Hessen: Schwarz-Rot lässt Landwirt:innen und Züchter:innen hängen

Am 25. September stand im Landwirtschaftsausschuss des Hessischen Landtags der von der Fraktion Bündnis 90/Die Grünen eingebrachte Antrag „Patente auf Pflanzen verhindern – Züchtungsfreiheit in Hessen sichern" zur Abstimmung. Der vom Hessischen Bündnis für die Ernährungs- und Agrarwende (BEA), dem unter anderem auch der Landesverband Hessen der Arbeitsgemeinschaft bäuerliche Landwirtschaft angehört, begrüßte Antrag scheiterte jedoch. Enttäuscht zeigt sich Hans-Jürgen Müller, Sprecher für Landwirtschaft der GRÜNEN Landtagsfraktion. „Das negative Votum der anderen Fraktionen ist enttäuschend, denn unser Antrag fordert vor allem eines: Die genetische Vielfalt unserer Nutzpflanzen muss ein Allgemeingut bleiben. Auf EU-Ebene wird dieser Grundsatz gerade infrage gestellt. Die beabsichtigte Deregulierung der Neuen Gentechnik (NGT) könnte die Zahl der patentierten Pflanzen rasant steigen lassen. Selbst Pflanzen, die in der Natur vorkommen oder natürlich entstehen können, könnten patentiert werden und dürften dann nicht mehr als Grundlage für weitere Züchtung verwendet werden“, so Müller.

Inmitten der Klimakrise sind wir seiner Ansicht nach auf Züchtungsfortschritt stärker angewiesen als je zuvor. „Wir brauchen angepasste, standortgerechte Pflanzen auf unseren Äckern, um Ernährungssicherheit zu gewährleisten. Gerade die kleinen und regionalen Züchtungsbetriebe leisten hierzu einen wichtigen Beitrag. Aber sie könnten durch die Deregulierung der Neuen Gentechnik aus dem Markt gedrängt werden: Eine ungebremste Zahl von Patenten würde ihre Innovationskraft ausbremsen und sie enormer zusätzlicher Bürokratie aussetzen. Bei Nichtbeachtung des Patentschutzes drohen existenzbedrohende Strafen und Bußgelder. Den Landwirt*innen ginge in der Folge viel Entscheidungsfreiheit beim Anbau geeigneter Sorten verloren“, erklärt Müller und fährt fort: „Wir hätten heute ein gemeinsames Signal der demokratischen Fraktionen für Innovation und Ernährungssicherheit aussenden können – als Bestärkung der klaren Position von Bauern- und Pflanzenzüchtungsverbänden sowie Kirchen. Aber Schwarz-Rot duckt sich weg. Landwirtschaftsminister Ingmar Jung treibt die Deregulierung der NGT seit Monaten voran, ohne eine Antwort auf die Patentfrage zu geben – und ohne Widerworte vom sozialdemokratischen Koalitionspartner.“

BEA: Freier Zugang unverzichtbar

Bereits im Vorfeld der Abstimmung hatte das Hessische Bündnis für die Ernährungs- und Agrarwende (BEA) darauf hingewiesen, dass die Züchtung neuer Pflanzensorten unverzichtbar ist, um die Landwirtschaft an den Klimawandel anzupassen und die genetische Vielfalt von Pflanzen zu erhalten. Patente erschwerten jedoch diesen Fortschritt: Sie verursachen zusätzliche Kosten durch Lizenzgebühren und schaffen rechtliche Unsicherheit. Insbesondere kleinere und mittelständische Zuchtbetriebe seien betroffen. 

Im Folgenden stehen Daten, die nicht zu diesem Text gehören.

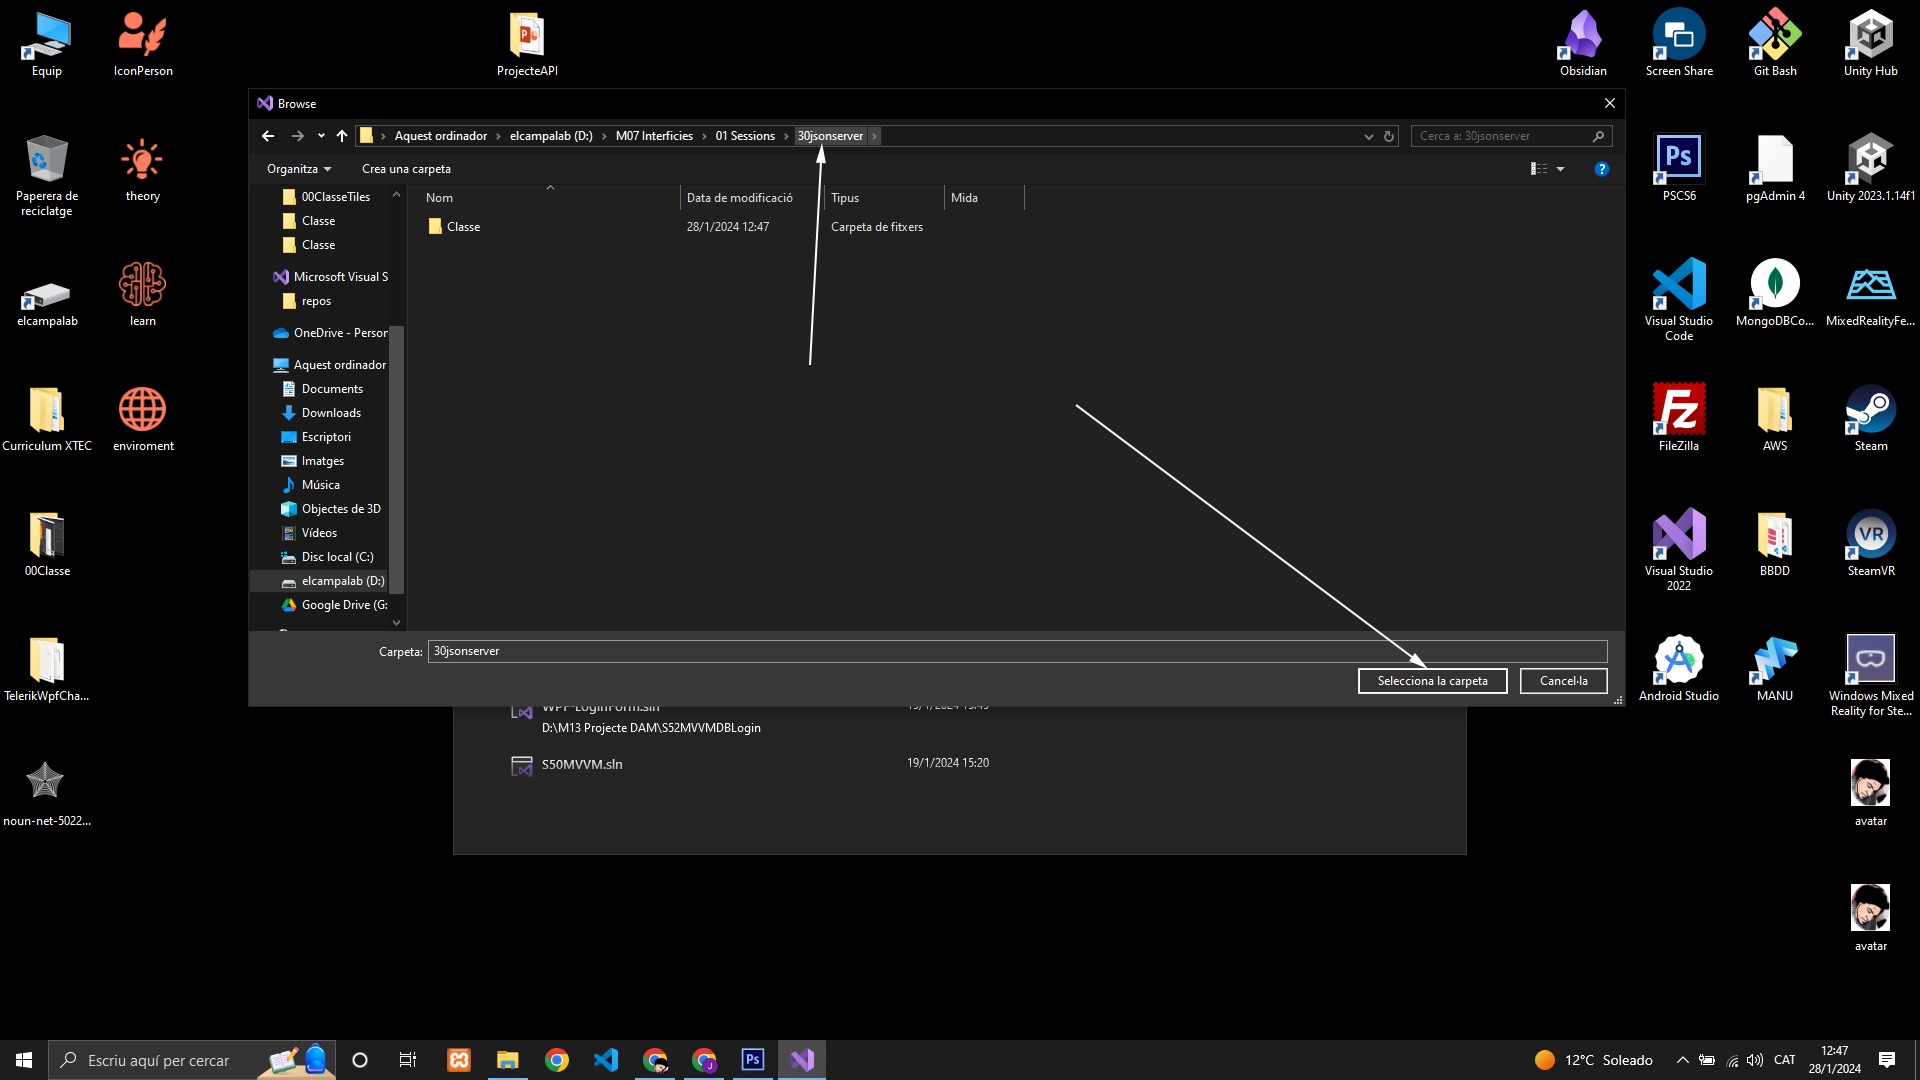Open the dialog help question mark
Viewport: 1920px width, 1080px height.
pos(1601,169)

Tim Treis, BEA-Sprecher, erklärte: „Patente behindern die Züchtungsforschung, erschweren die Entwicklung neuer Sorten und schaffen ein undurchdringliches ‚Patent-Dickicht'. Das gefährdet nicht nur die Artenvielfalt, sondern auch unsere Ernährungssicherheit. Angesichts des immer größeren Artensterbens und der Klimakrise brauchen wir dringend weitere Fortschritte in der Pflanzenzucht, für die der freie Zugang zu den genetischen Ressourcen unverzichtbar ist."    

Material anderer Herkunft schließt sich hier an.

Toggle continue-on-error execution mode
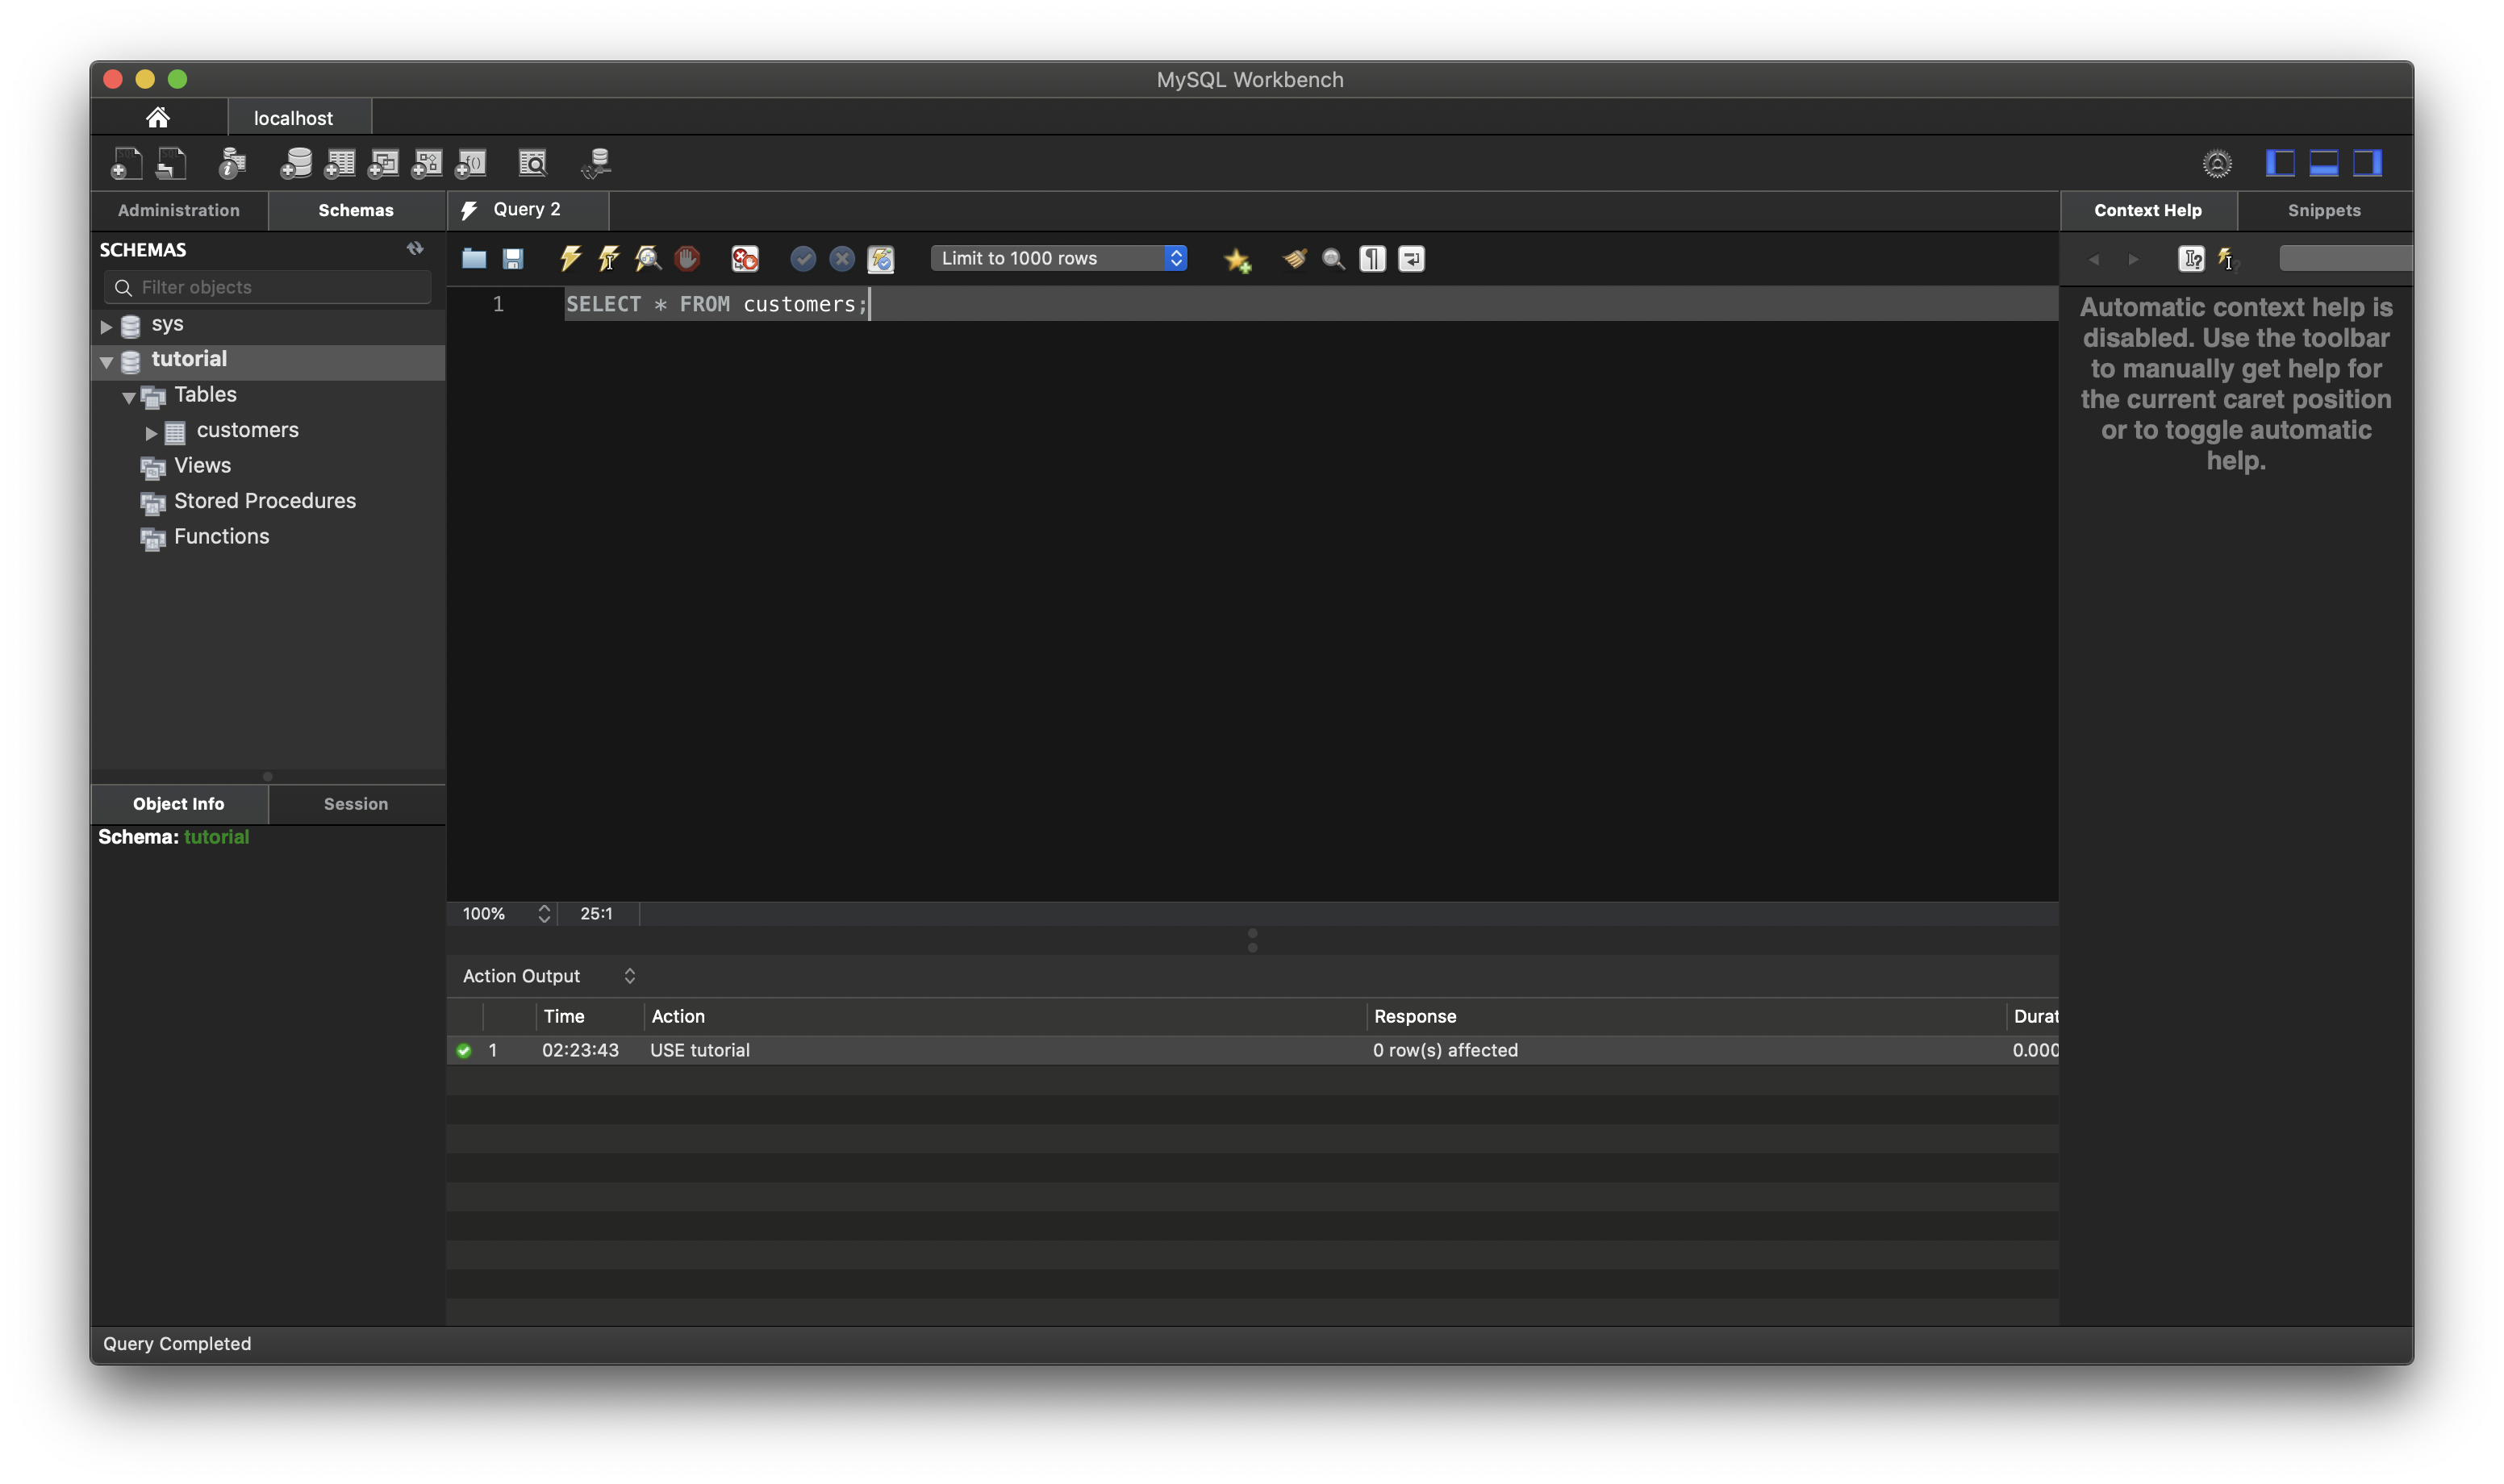The image size is (2504, 1484). tap(745, 259)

Das BEA warnte zudem vor weiteren Folgen der Patentierungspraxis. Sie könnte den Anbau gentechnisch veränderter Pflanzen vorantreiben. Dies schaffe häufig neue Abhängigkeiten z.B. beim Bezug von Saatgut, berge Risiken für die Umwelt durch eine Begünstigung von großflächigen Monokulturen und fördere somit ein Agrar- und Ernährungssystem, das unsere Lebensgrundlagen gefährdet.